Il impose aussi comme préalable l’interprétation par les enfants du village d’une petite pièce de théâtre qui montre sur un mode ludique l’importance de se laver les mains avec de l’eau propre et de boire une eau saine, et comment la fontaine est génératrice de lien social. Les petits relaient ces messages auprès des parents ; les familles sont ainsi informées de l’arrivée prochaine d’une fontaine et de son utilité.

Les fontaines sont un premier pas vers une action plus globale touchant à la santé, à l’éducation et au développement d’activités économiques locales. C’est ainsi que l’association Agir Ensemble s’est dotée d’un pôle santé : une infirmière et une pharmacienne interviennent dans les dispensaires des villages, forment leurs personnels et identifient leurs besoins en médicaments et en équipements financés par l’association. La santé des enfants étant un élément clé de leur scolarisation, des repas sont par ailleurs fournis aux élèves. À Madagascar, par exemple, les enfants ne mangeaient pas quotidiennement et, tous les jours, près d’une quarantaine sur 200 étaient malades. À présent, ils ne sont plus que trois à cinq malades par jour, le plus souvent atteints par la rougeole.
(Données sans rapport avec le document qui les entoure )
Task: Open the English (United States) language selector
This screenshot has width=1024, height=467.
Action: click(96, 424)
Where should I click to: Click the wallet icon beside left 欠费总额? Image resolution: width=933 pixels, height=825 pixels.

Ces cinq dernières années, 120 millions d’Africains ont migré des campagnes vers les villes, et il y a désormais autant de bidonvilles que de villes, avec les problèmes sanitaires et sociaux que cela soulève. En aidant les populations rurales à créer des microbusiness, l’association veut lutter contre l’exode rural. L’association intervient dans 20 pays, notamment en Afrique et en Asie. C’est un champ d’action immense pour une association de 62 membres, dont une trentaine de bénévoles actifs, et six salariés.

Un entrepreneur à mission ?

La recherche de sens n’est pas qu’une demande des employés, elle saisit aussi les entrepreneurs eux-mêmes : comment insuffler une direction, un avenir désirable sans rêve ou mission à poursuivre ?

Quand on demande à Jean-Paul Augereau ce qui l’anime, il répond :

«  J’ai réinvesti le fruit de la vente de mes entreprises précédentes dans l’association Agir Ensemble. Après avoir mené grand train, je vis aujourd’hui avec moins de 1 300 euros par mois, et je n’ai jamais été aussi heureux ! Ceux qui m’ont connu hier ne comprennent pas ce revirement. Pourtant, j’ai la chance de me lever tous les matins avec la conviction que j’éviterai à des enfants de tomber malades. La profondeur humaine de l’action que je mène me procure une satisfaction immense. »

Bien sûr, personne n’impose aux entrepreneurs d’être aussi radicaux dans leurs choix, mais il devient de plus en plus évident que la quête du profit, qui est la mission classique que l’on assigne à tout entrepreneur, ne semble plus pouvoir mobiliser ni les employés, ni les parties prenantes, ni même les entrepreneurs eux-mêmes. L’entrepreneuriat est en évolution profonde, qu’il s’exerce au sein d’entreprises classiques, de nouvelles entreprises à mission, d’entreprises sociales, d’associations, de territoires ou dans l’Administration… Ces organisations œuvrent d’ailleurs de plus en plus ensemble et articulent leurs compétences au bénéfice d’un bien commun de plus en plus souvent revendiqué.

Pour en savoir plus, voir Safe Water Cube, agir ensemble pour apporter partout de l’eau potable

Michel Berry et Christophe Deshayes, École de Paris du management

 


3 commentaires

Simon Vuillaume · 17 janvier 2020 à 7 h 48 min

Que de talents mis au service d’un projet généreux parfaitement pensé et exécuté ! Chapeau bas à Jean-Paul Augereau, grand irrigateur de milliers de jardins d’entrepreneurs à travers la planète !

    Jean-Paul Augereau · 22 janvier 2020 à 9 h 37 min

    Merci pour cet élogieux commentaire, l’envie et l’enthousiasme permettent souvent d’agir avec le cœur et ainsi trouver des chemins humains.

Jean-Paul Augereau · 22 janvier 2020 à 9 h 40 min

Merci pour cet élogieux commentaire, l’envie et l’enthousiasme permettent souvent d’agir avec le coeur et ainsi trouver des chemins humains.